__TRECHO DO DOCUMENTO__.
Friday, August 18, 2017

O poeta que soube se fazer ETERNO

Pedro J. Bondaczuk

Carlos Drummond de Andrade, nos primeiros versos do poema “Eterno”, desabafa:

E como ficou chato ser moderno
Agora serei eterno”.

Mal o poeta de Itabira sabia que estava sendo profético ao escrever isso. Provavelmente nem desconfiava que sua determinação em se eternizar já era, à altura em que escreveu o citado poema, uma realidade. Sim, Drummond, você é hoje muito mais do que moderno, já que a tal modernidade é efêmera e em pouco tempo se torna, num piscar de olhos, mera antiguidade. Algo carregado de patina, de poeira e de bolor. Transforma-se em coisa arcaica. Você sim, se vivo estivesse, poderia testemunhar que desde então é ETERNO. Eterníssimo! Imortal, com a única imortalidade possível a nós, humanos.

__TRECHO DA FONTE__.

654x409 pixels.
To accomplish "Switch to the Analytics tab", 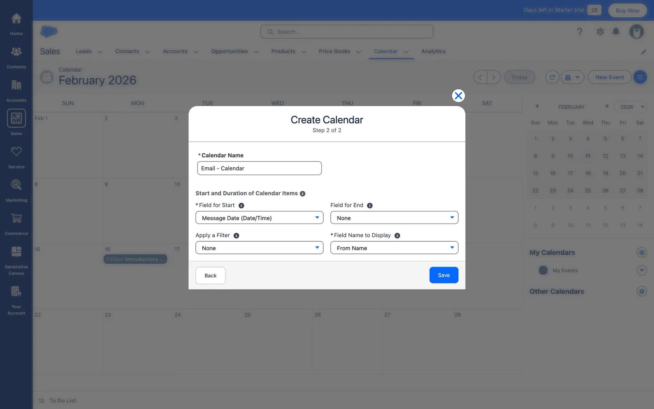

__ENUNCIADO 1__.
Resuma em duas frases o texto sobre Drummond e o poema “Eterno”.
__ENUNCIADO 2__.
Dê continuidade ao texto sobre Drummond e o poema “Eterno”, começando logo após a última frase apresentada.

__RESPOSTA CORRETA 1__.
O texto cita os primeiros versos do poema “Eterno”, em que Carlos Drummond de Andrade desabafa que ficou chato ser moderno e que agora será eterno. O autor afirma que o poeta de Itabira estava sendo profético sem saber, pois a modernidade é efêmera e logo vira antiguidade, enquanto Drummond se tornou eterno, com a única imortalidade possível aos humanos.

__RESPOSTA CORRETA 2__.
É mais do que oportuno lembrar tudo isso neste 17 de agosto de 2017, quando se completam exatos trinta anos do seu falecimento. Puxa!!! Já?!! Parece que foi ontem que o País chorou sua partida. E mesmo o brasileiro levando a fama de povo sem memória, você, meu poeta de Itabira, nunca foi esquecido. Estou seguro de que jamais o será. Você conquistou nossos corações e mentes com sua poesia. E o que ela tem de tão especial, que as composições de outros tantos poetas não têm. Tudo!!! Tem simplicidade. Tem autenticidade. Tem empatia. Tem genialidade. E olhe que estou sendo modesto em minha caracterização. Poderia dizer mais, muito mais, se tivesse competência para tal. Desconfio que não tenho.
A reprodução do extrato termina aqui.